OVER ONE MILLION HOURS (1,000,000+) SPENT LOOKING AT PROPERTY ONLINE EVERY MONTH IN NZ

100,000 daily unique browsers to real estate websites – an increase of 22% on last year and despite a 50% fall off in property. (See background below for explanation of unique browsers)

People spend almost 3 hours (167 minutes) on average on specialist real estate websites every week

Should homeowners research real estate agents as well as property during all that time online?

Nielsen asked homeowners how they choose someone to sell their house and the results show that reputation is set to become the most influential factor.

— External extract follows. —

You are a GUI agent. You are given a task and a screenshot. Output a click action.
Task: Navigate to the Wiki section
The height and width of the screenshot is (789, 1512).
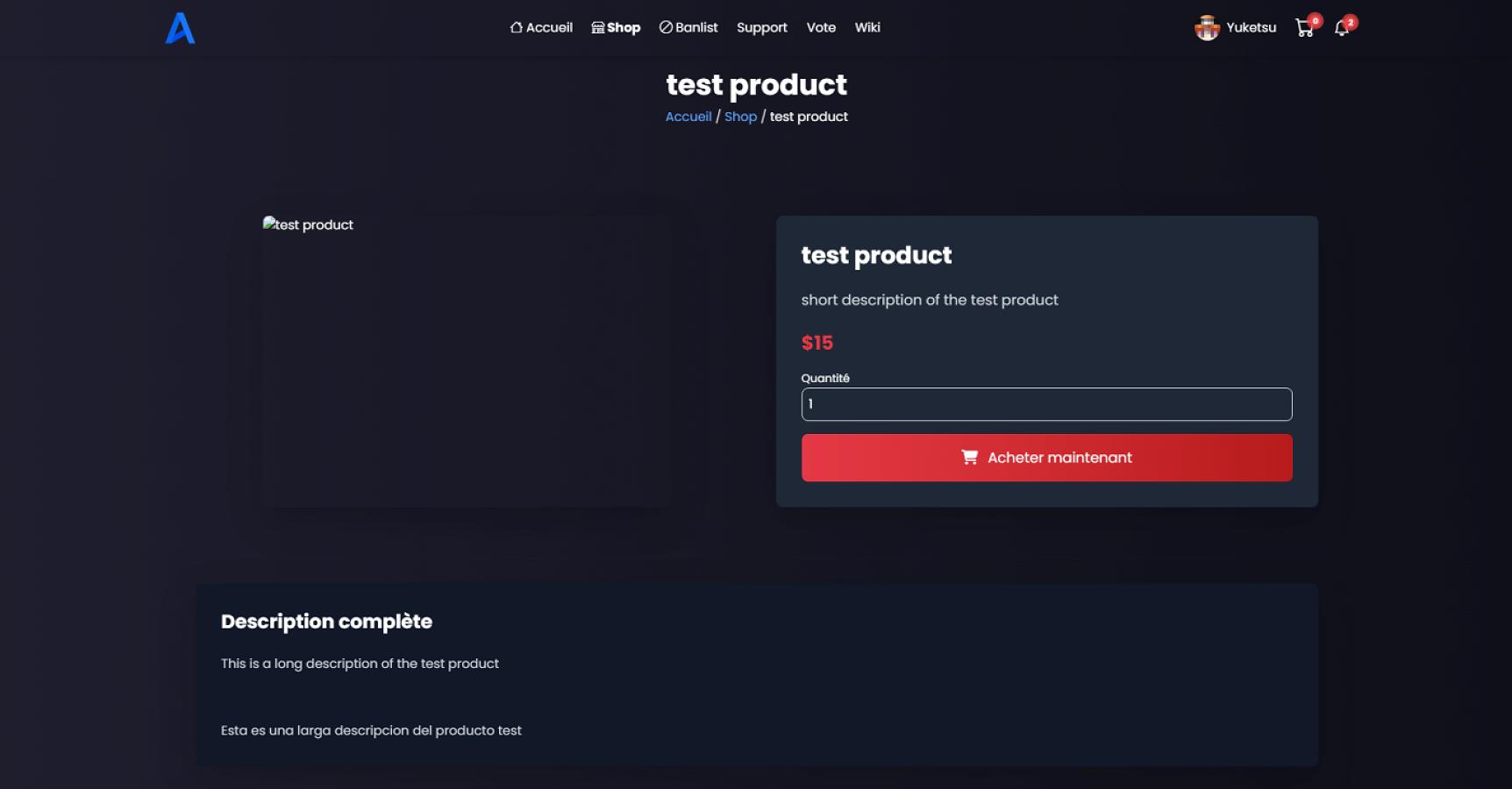[x=867, y=27]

The importance of reputation has consistently increased every year since the survey began and it is on track to take ‘key factor’ status.

REPUTATION CRITICAL TO AGENT SUCCESS
37% of home owners said ‘reputation’ was the key reason when choosing someone to sell their house – up from 35% last year and 34% in 2006.
Previous history just edged out reputation as the most influential factor with 39% citing ‘used the company before’ as the key reason.

We all know the internet has taken over from newspaper for researching real estate but now it’s also leading the way in assisting vendors with selecting an agent.

Individual agents are increasingly using the web to market themselves through blogs and other forms of social media that helps demonstrate expertise, experience and integrity. Best of all it provides a transparent perspective on their skills enabling vendors to make an informed decision before engaging an agent.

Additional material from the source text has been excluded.